Patients with dental crowns often worry if their restorations will interfere with a magnetic resonance imaging (MRI) procedure. A dental crown is a cap placed over a damaged tooth to restore its shape, size, strength, and appearance. Since MRI machines use powerful magnetic fields, the presence of metal-containing crowns raises valid questions about patient safety and image quality. The good news is that having dental crowns does not prevent a patient from safely undergoing an MRI scan in most cases. Modern dentistry uses materials largely compatible with the imaging process, though the specific composition of the crown dictates the potential for interference.
Material Composition and MRI Safety
The primary concern regarding patient safety during an MRI relates to the material used in the dental crown. Metals are categorized by their magnetic properties, and only certain types pose a potential risk in the strong magnetic field of an MRI machine. Ferromagnetic metals, such as iron, cobalt, and nickel, are highly magnetic and interact strongly with the scanner’s field.
Crowns containing these ferromagnetic metals, often found in older restorations, theoretically carry a small risk of movement, heating, or vibration during the scan. Heating occurs if the metal absorbs the radiofrequency energy, potentially causing thermal burns to the surrounding gum tissue. However, the likelihood of a crown dislodging or causing significant heating is extremely rare, especially with modern crowns.
In contrast, non-ferromagnetic materials are considered safe for MRI procedures. Modern crowns are often made from non-metallic substances like porcelain, ceramic, zirconia, or composite resin, all of which are entirely non-magnetic. Even metal alloys used today, such as gold and titanium, are non-ferromagnetic or only weakly magnetic. The use of these materials in contemporary dentistry has made the issue of patient harm during an MRI largely obsolete.
How Crowns Affect Diagnostic Image Quality
While modern crowns are safe for the patient, their presence can still affect the diagnostic quality of the scan, particularly if the MRI focuses on the head, neck, or brain. Any metallic material, even non-magnetic ones like titanium, can disrupt the uniformity of the magnetic field. This disruption leads to the creation of “artifacts” on the resulting image.
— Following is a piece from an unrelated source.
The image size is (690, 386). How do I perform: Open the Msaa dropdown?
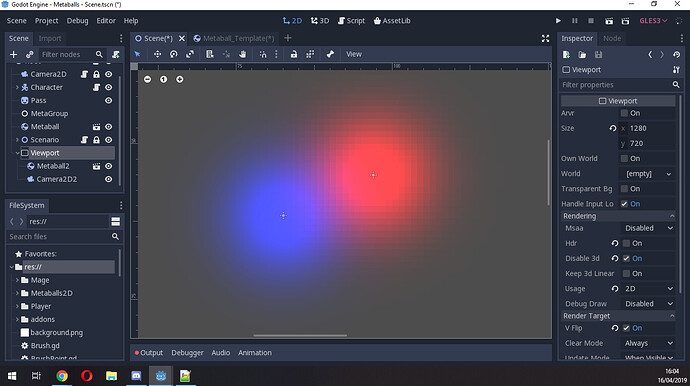pos(648,228)
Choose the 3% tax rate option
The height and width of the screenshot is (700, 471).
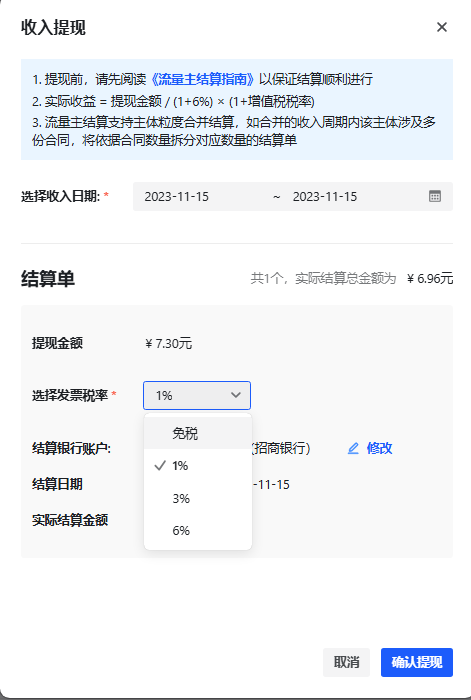coord(198,498)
Artifacts appear as distortions, signal voids, or dark areas, essentially creating a shadow around the crown’s location. These signal voids obscure anatomical details in the immediate vicinity, making it difficult for a radiologist to interpret the image in that specific region. The severity of the image distortion depends on the crown’s material, the size and number of restorations, and the strength of the MRI scanner.
Metal-based crowns, including porcelain-fused-to-metal restorations, are the most common cause of significant artifacts. For example, a scan targeting the jaw, brainstem, or inner ear could be compromised by a nearby crown, though a scan of the knee would not be affected. Artifacts are not harmful to the patient, but they limit the diagnostic utility of the MRI, which is a significant factor in medical decision-making.
Essential Patient Preparation and Communication
The most proactive step a patient can take before an MRI is to communicate thoroughly with their healthcare providers. Patients must inform the MRI technologist and the referring physician about all existing dental work, including crowns, bridges, and implants. This disclosure allows the facility to assess the potential for interference before the scan begins.
Patients should attempt to determine the specific material used in their crowns by contacting their dentist. Dental offices typically keep records detailing the composition of the restorations, which is the most useful piece of information for the MRI team. Knowing the material allows the radiologist to potentially adjust the scanning parameters or sequences to minimize artifact formation. This preparation helps ensure the highest quality diagnostic images are obtained.